Consequently, you will have the s4 in the following format:
0000 abcd 0000 efgh 0000 ijkl 0000 mnop // s4
Where abcd, efgh, ijkl, and mnop are the result of additions p to w per byte.
Now, notice that you get the sum of the number of bits in x spread across the 4 bytes.
(sum I suppose this is what s in the variables stands for - sum)

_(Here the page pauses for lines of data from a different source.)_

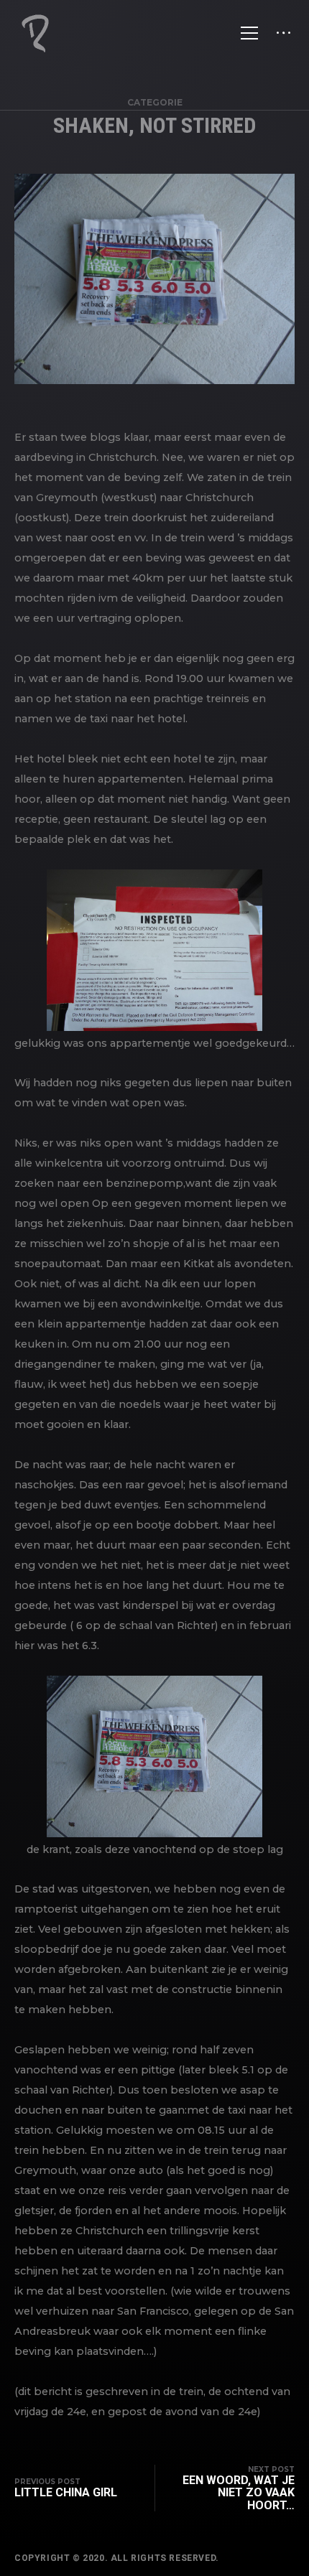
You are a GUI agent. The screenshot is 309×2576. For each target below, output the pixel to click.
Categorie (155, 102)
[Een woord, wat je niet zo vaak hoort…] (224, 2488)
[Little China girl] (73, 2488)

0000 abcd //byte 1, left most, MSB
0000 efgh //byte 2, second from left
0000 ijkl //byte 3, second from right
0000 mnop //byte 4, rightmost, LSB
Thus, you need to combine the result in those four bytes in s4 to find the sum in one byte
(and I suppose, this is what s1 stands for: sum in one byte)
You get s1 by:
Hence, the following operations (in the bit level) occur:
0000 abcd 0000 efgh 0000 ijkl 0000 mnop // s4
0000 0000 0000 0000 0000 0000 1111 1111 //m1
--------------------------------------- &
0000 0000 0000 0000 0000 0000 0000 mnop
0000 0000 0000 abcd 0000 efgh 0000 ijkl // s4 >> 8
0000 0000 0000 0000 0000 0000 1111 1111 //m1
--------------------------------------- &
0000 0000 0000 0000 0000 0000 0000 ijkl
.
.
0000 0000 0000 0000 0000 0000 0000 abcd // s4 >> 24
0000 0000 0000 0000 0000 0000 1111 1111 //m1
--------------------------------------- &
0000 0000 0000 0000 0000 0000 0000 abcd
It can be seen that you simply have the following additions of four elements:
0000 0000 0000 0000 0000 0000 0000 mnop //0 to 8
0000 0000 0000 0000 0000 0000 0000 ijkl //0 to 8
0000 0000 0000 0000 0000 0000 0000 efgh //0 to 8
0000 0000 0000 0000 0000 0000 0000 abcd //0 to 8
--------------------------------------- +
//Final result, s1
You have simple addition of four numbers, each having value of 0 to 8. Thus, it must result in a value of 0 to 32 (0 is when all is 0, 32 is when all is 8), which is the number of bit 1 in the variable x. And thus the function is named bitCount.
That is how the function works.
Final note: knowing this, you could even change m1 with 0x0F (instead of 0xFF) and the result would still be the same.